Stored data entries:
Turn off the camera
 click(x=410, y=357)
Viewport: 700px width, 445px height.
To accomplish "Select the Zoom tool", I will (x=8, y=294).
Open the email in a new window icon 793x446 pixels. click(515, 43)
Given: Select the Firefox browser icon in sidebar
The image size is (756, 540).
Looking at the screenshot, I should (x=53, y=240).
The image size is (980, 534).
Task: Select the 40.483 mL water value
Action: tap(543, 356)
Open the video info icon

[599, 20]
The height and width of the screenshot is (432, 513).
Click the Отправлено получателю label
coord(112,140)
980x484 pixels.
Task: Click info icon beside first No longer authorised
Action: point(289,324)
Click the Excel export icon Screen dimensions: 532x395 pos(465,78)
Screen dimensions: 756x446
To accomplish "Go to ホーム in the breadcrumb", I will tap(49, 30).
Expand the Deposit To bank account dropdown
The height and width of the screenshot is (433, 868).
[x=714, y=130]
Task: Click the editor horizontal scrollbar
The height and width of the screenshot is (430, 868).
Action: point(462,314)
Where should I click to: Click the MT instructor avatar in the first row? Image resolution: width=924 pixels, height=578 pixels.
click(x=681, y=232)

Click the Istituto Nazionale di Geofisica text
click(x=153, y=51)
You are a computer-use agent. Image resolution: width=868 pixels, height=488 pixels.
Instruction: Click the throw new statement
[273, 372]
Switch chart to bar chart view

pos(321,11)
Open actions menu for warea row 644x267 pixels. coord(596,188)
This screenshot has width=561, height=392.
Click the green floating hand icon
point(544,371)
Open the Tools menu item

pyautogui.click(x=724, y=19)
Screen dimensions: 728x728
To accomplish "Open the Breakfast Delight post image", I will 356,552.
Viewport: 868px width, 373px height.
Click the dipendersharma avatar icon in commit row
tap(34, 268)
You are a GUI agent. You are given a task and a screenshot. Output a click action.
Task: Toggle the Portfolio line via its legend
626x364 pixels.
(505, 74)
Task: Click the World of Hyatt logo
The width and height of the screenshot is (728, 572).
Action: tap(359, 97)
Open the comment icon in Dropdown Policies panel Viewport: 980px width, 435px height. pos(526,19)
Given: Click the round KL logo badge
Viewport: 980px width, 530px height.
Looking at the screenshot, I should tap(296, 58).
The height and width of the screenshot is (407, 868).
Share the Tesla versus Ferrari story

● **Try it**: Transcribe the records in full, word for word.

● **Solution to this exercise**:
Turn off the camera
 click(x=410, y=357)
Viewport: 700px width, 445px height.
To accomplish "Select the Zoom tool", I will (x=8, y=294).
Open the email in a new window icon 793x446 pixels. click(515, 43)
Given: Select the Firefox browser icon in sidebar
The image size is (756, 540).
Looking at the screenshot, I should (x=53, y=240).
The image size is (980, 534).
Task: Select the 40.483 mL water value
Action: tap(543, 356)
Open the video info icon

[599, 20]
The height and width of the screenshot is (432, 513).
Click the Отправлено получателю label
coord(112,140)
980x484 pixels.
Task: Click info icon beside first No longer authorised
Action: point(289,324)
Click the Excel export icon Screen dimensions: 532x395 pos(465,78)
Screen dimensions: 756x446
To accomplish "Go to ホーム in the breadcrumb", I will tap(49, 30).
Expand the Deposit To bank account dropdown
The height and width of the screenshot is (433, 868).
[x=714, y=130]
Task: Click the editor horizontal scrollbar
The height and width of the screenshot is (430, 868).
Action: point(462,314)
Where should I click to: Click the MT instructor avatar in the first row? Image resolution: width=924 pixels, height=578 pixels.
click(x=681, y=232)

Click the Istituto Nazionale di Geofisica text
click(x=153, y=51)
You are a computer-use agent. Image resolution: width=868 pixels, height=488 pixels.
Instruction: Click the throw new statement
[273, 372]
Switch chart to bar chart view

pos(321,11)
Open actions menu for warea row 644x267 pixels. coord(596,188)
This screenshot has width=561, height=392.
Click the green floating hand icon
point(544,371)
Open the Tools menu item

pyautogui.click(x=724, y=19)
Screen dimensions: 728x728
To accomplish "Open the Breakfast Delight post image", I will 356,552.
Viewport: 868px width, 373px height.
Click the dipendersharma avatar icon in commit row
tap(34, 268)
You are a GUI agent. You are given a task and a screenshot. Output a click action.
Task: Toggle the Portfolio line via its legend
626x364 pixels.
(505, 74)
Task: Click the World of Hyatt logo
The width and height of the screenshot is (728, 572).
Action: tap(359, 97)
Open the comment icon in Dropdown Policies panel Viewport: 980px width, 435px height. pos(526,19)
Given: Click the round KL logo badge
Viewport: 980px width, 530px height.
Looking at the screenshot, I should tap(296, 58).
The height and width of the screenshot is (407, 868).
Share the Tesla versus Ferrari story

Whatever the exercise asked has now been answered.